The Dobbs Case and the Strains of Prudence
Not long after Roe v. Wade was decided (1973), a notable figure in medical research opined that the Court had not been liberal enough in fashioning this right to have an abortion virtually through the end of the pregnancy. He suggested that the parents be given four or five more days to gauge any disabilities in the child and whether they wished to keep her alive. Let’s imagine a scheme in which the parents were given as much as 30 days to “try out” their comfort with the child. And let’s imagine that prolifers persuaded a legislature to cut that down to 15 days. We can readily assume that the pro-choicers would go into panic mode, seeing in this move the portents of sweeping away that right to abortion.
But of course nothing in the shift of 15 days would have marked any difference in the nature, or human standing, of the child.

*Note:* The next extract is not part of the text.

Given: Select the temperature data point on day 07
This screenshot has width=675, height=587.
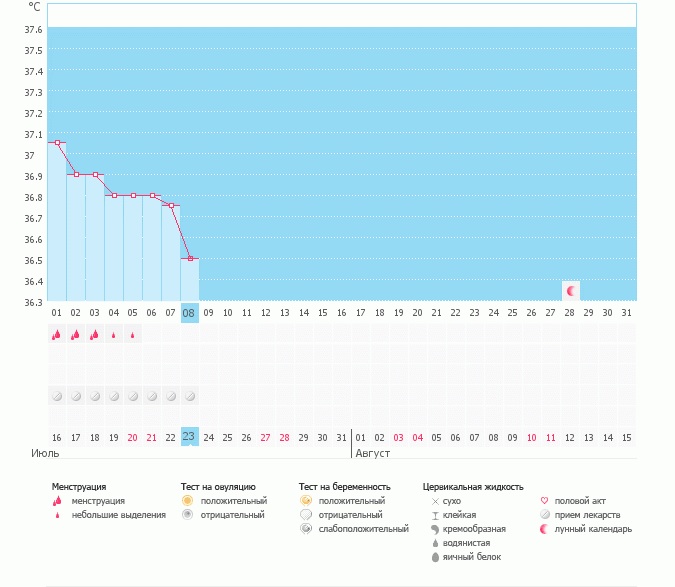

And yet we have had a kind of replay of this scene over the last few weeks. The Supreme Court set off tremors in the land when it announced that it would take up a case challenging a recent law in Mississippi that would bar abortions after 15 weeks of pregnancy (Dobbs v. Jackson Women’s Health Organization). That move would notably extend the restrictions of the law into a period before the onset of “viability,” which has been at about 23-24 weeks these days—and perhaps even earlier. There is a difference, then, of only about eight weeks, and yet that has been enough to stoke the fears and warnings that Roe v. Wade could now be overruled. But once again, that shift in eight weeks does not mark anything different, anything less than human, in the baby being aborted. Nor would it make a difference if we traced matters back 15 days, or even 15 or 20 weeks back to the point in the pregnancy when the very same being was an embryo. She has never been anything less than human, and never merely a part of her mother’s body.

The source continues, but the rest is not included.